I created the following table to track active users on a license per day:
CREATE TABLE `license_active_users` (
`license_active_user_id` int(11) NOT NULL AUTO_INCREMENT,
`license_id` int(11) NOT NULL,
`user_id` int(11) NOT NULL,
`date` date NOT NULL,
PRIMARY KEY (`license_active_user_id`),
UNIQUE KEY `license_id` (`license_id`,`user_id`,`date`)
) ENGINE=InnoDB DEFAULT CHARSET=utf8 COLLATE=utf8_unicode_ci;
In other words, 1 primary key and 1 unique index across the remaining 3 columns.
I then inserted 1 million unique rows into the table.
Attempting to re-insert a subset (10,000 rows) of the same data yielded the following results:
INSERT IGNORE
: 38 seconds
INSERT ... ON DUPLICATE KEY UPDATE
: 40 seconds
if (!rowExists("SELECT ..."))
INSERT
: <2 seconds
If those 10,000 rows aren't already present in the table:
INSERT IGNORE
: 34 seconds
INSERT ... ON DUPLICATE KEY UPDATE
: 41 seconds
if (!rowExists("SELECT ..."))
INSERT
: 21 seconds
So the conclusion must be if (!rowExists("SELECT ..."))
INSERT
is fastest by far - at least for this particular table configuration.
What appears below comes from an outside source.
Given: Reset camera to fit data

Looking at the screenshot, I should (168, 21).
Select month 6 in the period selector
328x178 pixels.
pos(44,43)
The missing test is if (rowExists("SELECT ...")){
UPDATE
} else {
INSERT
}
, but I'll assume INSERT ... ON DUPLICATE KEY UPDATE
is faster for this operation.
For your particular case, however, I would go with INSERT IGNORE
because (as far as I'm aware) it's an atomic operation and that'll save you a lot of trouble when working with threads.